Beginning with the line that contains "Italië (110, 638)" in the material below, print each line exactly until the line that contains "[Toggle mobile search] (279, 31)" has been printed, then stop.

__DATA FOR PROCESSING__:
——————

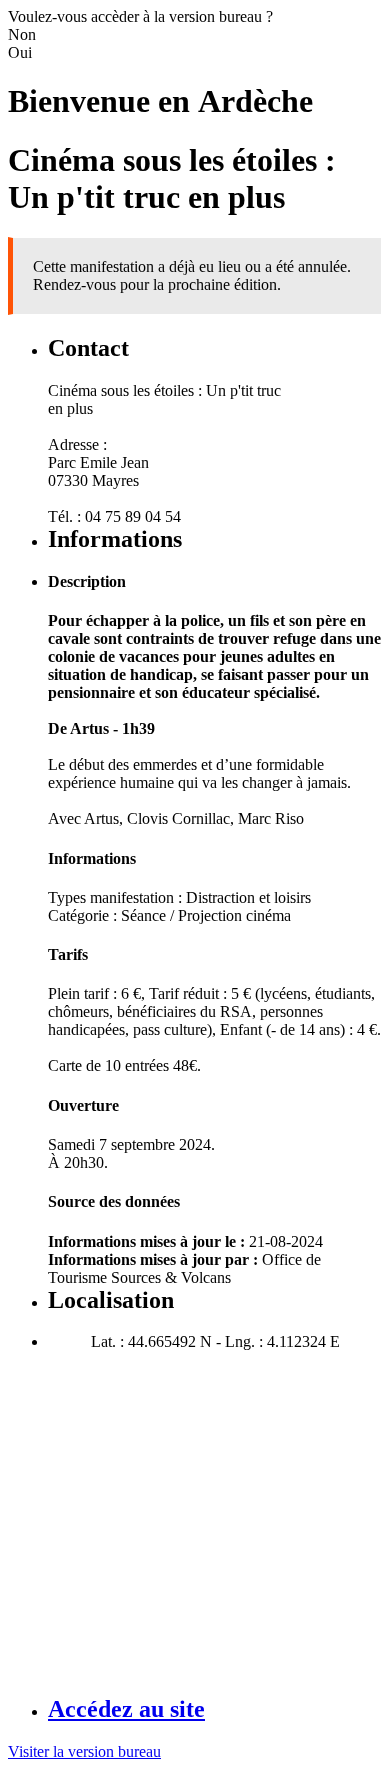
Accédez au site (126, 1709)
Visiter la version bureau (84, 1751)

——————

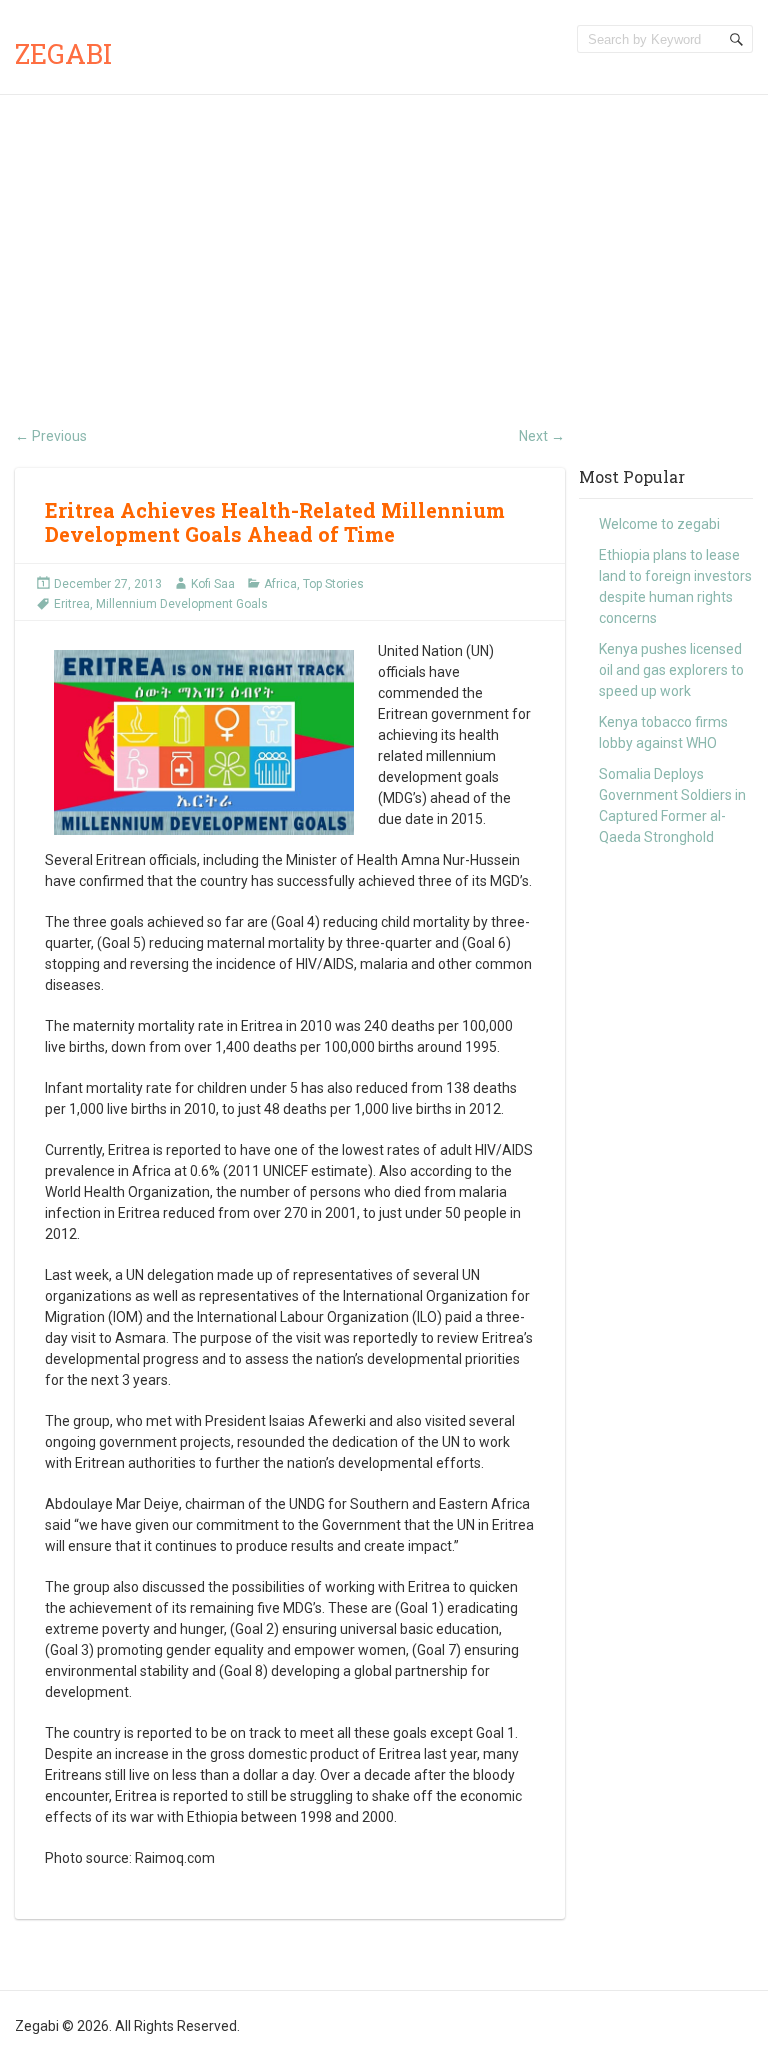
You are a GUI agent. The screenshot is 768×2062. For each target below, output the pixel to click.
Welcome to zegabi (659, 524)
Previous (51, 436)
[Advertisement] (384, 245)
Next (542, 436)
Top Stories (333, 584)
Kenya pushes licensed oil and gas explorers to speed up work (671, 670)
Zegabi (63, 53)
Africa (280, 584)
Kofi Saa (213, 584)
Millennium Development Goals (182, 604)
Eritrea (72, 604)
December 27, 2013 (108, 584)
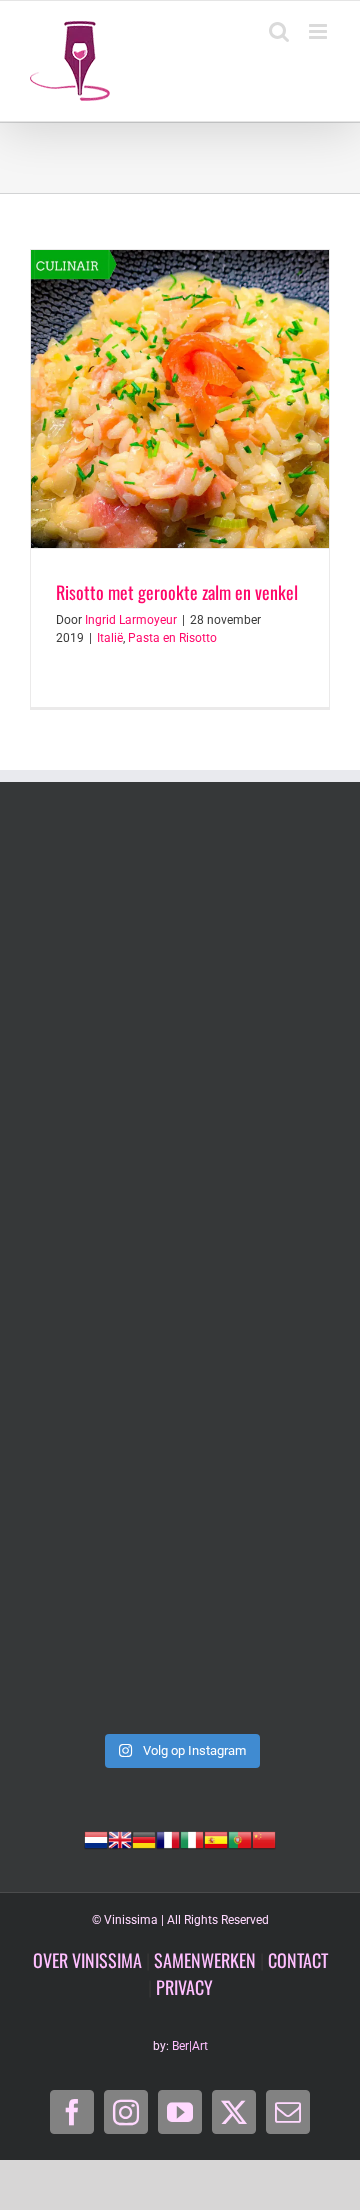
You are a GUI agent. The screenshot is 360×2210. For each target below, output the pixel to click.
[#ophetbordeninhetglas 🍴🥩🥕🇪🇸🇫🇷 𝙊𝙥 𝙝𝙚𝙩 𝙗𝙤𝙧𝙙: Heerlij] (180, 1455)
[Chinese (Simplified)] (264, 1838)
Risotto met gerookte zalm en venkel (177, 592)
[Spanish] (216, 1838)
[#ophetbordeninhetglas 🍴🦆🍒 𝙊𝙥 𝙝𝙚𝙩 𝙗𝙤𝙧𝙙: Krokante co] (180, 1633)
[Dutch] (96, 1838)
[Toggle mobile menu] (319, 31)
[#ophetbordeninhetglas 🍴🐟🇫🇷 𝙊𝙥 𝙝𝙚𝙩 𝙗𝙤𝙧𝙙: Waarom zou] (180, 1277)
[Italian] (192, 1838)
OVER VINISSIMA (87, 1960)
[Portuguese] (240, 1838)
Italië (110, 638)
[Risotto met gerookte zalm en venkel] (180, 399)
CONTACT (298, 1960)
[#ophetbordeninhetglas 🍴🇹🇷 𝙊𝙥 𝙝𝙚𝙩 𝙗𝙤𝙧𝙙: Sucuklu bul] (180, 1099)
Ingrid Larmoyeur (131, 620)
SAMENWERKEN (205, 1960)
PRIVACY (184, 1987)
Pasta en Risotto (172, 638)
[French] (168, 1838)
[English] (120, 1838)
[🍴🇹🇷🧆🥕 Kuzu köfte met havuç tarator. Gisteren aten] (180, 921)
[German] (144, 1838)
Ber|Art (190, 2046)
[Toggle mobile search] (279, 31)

——————

__EXPECTED OUTPUT__:
Italië (110, 638)
[Risotto met gerookte zalm en venkel] (180, 399)
CONTACT (298, 1960)
[#ophetbordeninhetglas 🍴🇹🇷 𝙊𝙥 𝙝𝙚𝙩 𝙗𝙤𝙧𝙙: Sucuklu bul] (180, 1099)
Ingrid Larmoyeur (131, 620)
SAMENWERKEN (205, 1960)
PRIVACY (184, 1987)
Pasta en Risotto (172, 638)
[French] (168, 1838)
[English] (120, 1838)
[🍴🇹🇷🧆🥕 Kuzu köfte met havuç tarator. Gisteren aten] (180, 921)
[German] (144, 1838)
Ber|Art (190, 2046)
[Toggle mobile search] (279, 31)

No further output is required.